A preferred technique for making the connection between the shaft 1 and the rotor 2 will be described with reference to FIGS. 6A and 6B. First, as illustrated by FIG. 6A, the shaft and the rotor are coupled together by brazing or the like. The brazing operation results in excess brazing material 15 being deposited at the outer peripheral ends of the shaft and the rotor. To form an annular groove 16, a single grinder 19 is preferably used as indicated by the arrow in FIG. 6A. Then, it is desirable to use two different grinding tools 17 and 18, as shown by the traverse arrows in FIG. 6B. The reason for using two different tools is that a tool suitable for grinding the metal of the shaft 1 is not suitable for grinding the ceramic material of the rotor 2. Either tool, can however be used to grind the residual brazing material 15. The rotating tool 17 is used to traverse-grind from the center line 20 at the brazing portion to the left as illustrated in FIG. 6B to grind the outer peripheral surface of the shaft as well as the excess portion 15, while the rotating tool 187 is used to grind from the center line 20 rightwardly to grind outer peripheral surface of the rotor 2 as well as the excess portion.

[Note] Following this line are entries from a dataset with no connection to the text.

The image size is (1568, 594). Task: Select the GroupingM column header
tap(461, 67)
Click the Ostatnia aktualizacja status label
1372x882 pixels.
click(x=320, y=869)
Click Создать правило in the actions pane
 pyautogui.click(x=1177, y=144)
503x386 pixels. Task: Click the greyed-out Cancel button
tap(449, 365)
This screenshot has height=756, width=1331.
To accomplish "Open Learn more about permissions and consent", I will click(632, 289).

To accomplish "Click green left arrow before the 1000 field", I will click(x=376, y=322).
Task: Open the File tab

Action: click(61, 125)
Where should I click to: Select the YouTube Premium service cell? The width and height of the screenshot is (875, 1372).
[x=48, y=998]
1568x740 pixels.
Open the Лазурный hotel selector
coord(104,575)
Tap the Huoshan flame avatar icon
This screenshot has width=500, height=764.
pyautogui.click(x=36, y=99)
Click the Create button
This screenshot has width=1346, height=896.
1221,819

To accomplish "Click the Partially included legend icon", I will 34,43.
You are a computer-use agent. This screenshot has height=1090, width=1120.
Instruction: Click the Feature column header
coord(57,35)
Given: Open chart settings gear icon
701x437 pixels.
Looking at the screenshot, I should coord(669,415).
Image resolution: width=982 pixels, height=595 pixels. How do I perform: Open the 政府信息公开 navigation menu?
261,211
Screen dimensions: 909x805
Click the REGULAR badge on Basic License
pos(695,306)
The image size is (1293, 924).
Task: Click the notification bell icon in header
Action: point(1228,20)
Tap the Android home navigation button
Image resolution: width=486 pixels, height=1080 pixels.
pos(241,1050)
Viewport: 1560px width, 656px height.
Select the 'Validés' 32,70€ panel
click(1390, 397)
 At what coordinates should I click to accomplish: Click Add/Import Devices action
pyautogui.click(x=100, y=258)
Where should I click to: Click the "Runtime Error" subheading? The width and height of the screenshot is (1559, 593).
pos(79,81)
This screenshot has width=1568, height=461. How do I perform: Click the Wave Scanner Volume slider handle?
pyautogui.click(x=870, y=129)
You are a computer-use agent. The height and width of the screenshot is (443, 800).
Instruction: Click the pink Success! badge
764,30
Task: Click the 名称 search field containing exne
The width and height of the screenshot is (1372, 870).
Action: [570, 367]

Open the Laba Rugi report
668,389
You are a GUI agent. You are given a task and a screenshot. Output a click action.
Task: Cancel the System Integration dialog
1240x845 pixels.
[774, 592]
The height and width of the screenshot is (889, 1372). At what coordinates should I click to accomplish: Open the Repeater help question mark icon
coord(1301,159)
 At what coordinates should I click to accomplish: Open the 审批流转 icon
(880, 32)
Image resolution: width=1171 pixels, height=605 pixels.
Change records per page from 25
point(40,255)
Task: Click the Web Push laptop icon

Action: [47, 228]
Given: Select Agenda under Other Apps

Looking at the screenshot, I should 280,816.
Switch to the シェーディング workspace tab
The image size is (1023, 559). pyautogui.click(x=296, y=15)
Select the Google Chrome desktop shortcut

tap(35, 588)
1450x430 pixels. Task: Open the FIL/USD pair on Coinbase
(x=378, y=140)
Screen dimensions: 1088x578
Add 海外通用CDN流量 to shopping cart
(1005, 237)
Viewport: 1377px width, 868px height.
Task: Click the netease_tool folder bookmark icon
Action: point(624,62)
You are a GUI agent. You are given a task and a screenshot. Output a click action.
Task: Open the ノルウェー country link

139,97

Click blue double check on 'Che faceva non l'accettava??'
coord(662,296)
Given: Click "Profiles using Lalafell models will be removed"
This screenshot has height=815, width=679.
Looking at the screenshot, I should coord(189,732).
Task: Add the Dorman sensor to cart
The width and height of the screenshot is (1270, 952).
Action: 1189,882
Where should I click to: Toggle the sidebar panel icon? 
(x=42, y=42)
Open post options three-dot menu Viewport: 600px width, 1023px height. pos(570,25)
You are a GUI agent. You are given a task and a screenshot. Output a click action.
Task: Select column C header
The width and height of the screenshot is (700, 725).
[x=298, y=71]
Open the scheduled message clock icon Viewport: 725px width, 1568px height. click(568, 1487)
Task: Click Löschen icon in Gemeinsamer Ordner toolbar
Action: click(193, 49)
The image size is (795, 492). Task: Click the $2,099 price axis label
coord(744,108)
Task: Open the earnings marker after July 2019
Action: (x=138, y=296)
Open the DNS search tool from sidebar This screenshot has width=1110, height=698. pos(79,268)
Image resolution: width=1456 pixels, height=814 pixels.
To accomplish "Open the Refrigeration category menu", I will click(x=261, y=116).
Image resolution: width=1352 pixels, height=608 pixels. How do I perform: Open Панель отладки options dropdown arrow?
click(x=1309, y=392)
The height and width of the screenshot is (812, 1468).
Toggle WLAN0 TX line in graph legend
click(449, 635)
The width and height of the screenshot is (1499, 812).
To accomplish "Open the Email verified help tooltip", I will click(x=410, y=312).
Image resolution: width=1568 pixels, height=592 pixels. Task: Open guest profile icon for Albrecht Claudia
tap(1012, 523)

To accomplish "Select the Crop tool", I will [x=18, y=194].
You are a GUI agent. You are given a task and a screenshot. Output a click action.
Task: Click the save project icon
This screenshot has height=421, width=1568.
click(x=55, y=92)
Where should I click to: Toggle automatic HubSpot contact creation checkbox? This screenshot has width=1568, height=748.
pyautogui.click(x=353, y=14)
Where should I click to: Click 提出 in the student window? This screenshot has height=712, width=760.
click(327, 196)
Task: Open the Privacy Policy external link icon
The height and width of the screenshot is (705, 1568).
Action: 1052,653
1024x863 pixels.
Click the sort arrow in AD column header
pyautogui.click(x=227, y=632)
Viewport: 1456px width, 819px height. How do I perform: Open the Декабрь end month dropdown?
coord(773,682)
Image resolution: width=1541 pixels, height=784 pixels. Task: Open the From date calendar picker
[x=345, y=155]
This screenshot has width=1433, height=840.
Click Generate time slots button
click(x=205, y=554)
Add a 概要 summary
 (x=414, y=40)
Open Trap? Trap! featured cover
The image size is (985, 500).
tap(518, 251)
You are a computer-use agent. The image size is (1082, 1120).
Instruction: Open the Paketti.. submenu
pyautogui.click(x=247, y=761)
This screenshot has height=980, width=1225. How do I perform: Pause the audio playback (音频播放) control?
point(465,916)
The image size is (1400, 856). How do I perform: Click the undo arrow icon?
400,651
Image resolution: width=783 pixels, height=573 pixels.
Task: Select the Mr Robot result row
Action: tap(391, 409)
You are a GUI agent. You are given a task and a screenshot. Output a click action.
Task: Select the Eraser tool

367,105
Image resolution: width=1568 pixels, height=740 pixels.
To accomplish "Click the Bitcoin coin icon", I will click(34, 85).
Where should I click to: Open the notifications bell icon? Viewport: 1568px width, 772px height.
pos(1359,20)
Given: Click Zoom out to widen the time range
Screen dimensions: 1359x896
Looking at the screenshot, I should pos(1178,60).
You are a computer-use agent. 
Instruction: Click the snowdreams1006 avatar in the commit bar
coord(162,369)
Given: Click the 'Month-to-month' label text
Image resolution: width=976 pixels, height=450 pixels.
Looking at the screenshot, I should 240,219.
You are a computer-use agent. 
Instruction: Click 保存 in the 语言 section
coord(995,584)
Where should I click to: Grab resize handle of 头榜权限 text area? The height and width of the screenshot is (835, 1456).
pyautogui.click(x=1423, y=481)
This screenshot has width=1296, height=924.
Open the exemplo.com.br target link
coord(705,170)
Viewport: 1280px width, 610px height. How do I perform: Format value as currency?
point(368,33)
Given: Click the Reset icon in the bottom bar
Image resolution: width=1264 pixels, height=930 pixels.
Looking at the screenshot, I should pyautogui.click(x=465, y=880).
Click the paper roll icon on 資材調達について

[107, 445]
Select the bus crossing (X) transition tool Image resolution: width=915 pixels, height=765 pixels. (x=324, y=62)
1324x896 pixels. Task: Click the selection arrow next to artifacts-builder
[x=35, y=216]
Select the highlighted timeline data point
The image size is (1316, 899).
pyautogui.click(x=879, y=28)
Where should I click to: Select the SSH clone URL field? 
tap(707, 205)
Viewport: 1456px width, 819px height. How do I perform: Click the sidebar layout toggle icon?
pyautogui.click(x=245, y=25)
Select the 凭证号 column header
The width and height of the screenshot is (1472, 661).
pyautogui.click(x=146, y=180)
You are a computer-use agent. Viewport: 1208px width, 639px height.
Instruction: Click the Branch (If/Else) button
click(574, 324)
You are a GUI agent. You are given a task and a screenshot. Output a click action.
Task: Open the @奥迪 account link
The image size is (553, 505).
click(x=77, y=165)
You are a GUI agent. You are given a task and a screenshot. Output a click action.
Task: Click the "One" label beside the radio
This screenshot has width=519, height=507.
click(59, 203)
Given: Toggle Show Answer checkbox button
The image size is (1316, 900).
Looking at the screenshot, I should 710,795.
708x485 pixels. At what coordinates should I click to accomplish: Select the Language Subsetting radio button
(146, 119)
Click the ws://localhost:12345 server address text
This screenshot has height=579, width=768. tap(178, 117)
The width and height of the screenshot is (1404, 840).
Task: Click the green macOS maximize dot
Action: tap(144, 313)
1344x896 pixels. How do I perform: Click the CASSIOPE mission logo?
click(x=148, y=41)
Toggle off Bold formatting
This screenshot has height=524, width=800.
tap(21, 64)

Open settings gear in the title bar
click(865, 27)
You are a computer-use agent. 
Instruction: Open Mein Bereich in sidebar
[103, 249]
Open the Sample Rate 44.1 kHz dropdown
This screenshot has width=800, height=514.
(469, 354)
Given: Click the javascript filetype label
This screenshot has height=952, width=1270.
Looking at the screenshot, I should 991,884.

Upon forming flush surface along the shaft, brazed part and the rotor, a groove 16 has been already formed by the grinder 19 at the outer peripheral end of the shaft portion, as illustrated in FIG. 6A. The presence of the groove 16 is advantageous in that it acts as an oil-blocking groove, thereby enhancing the circulation of oil around the juncture 12 between the shaft 1 and rotor 2, and thus serving as a liquid seal. In addition, this groove 16 is effective for traverse-grinding of the different materials, since the excessive traversing movements of the grinders can be prevented.

This completes the description of the preferred embodiments of the invention. Although preferred embodiments have been described, it is believed that numerous modifications and alterations thereto would be apparent one of ordinary skill in the art without departing from the spirit and scope of the invention.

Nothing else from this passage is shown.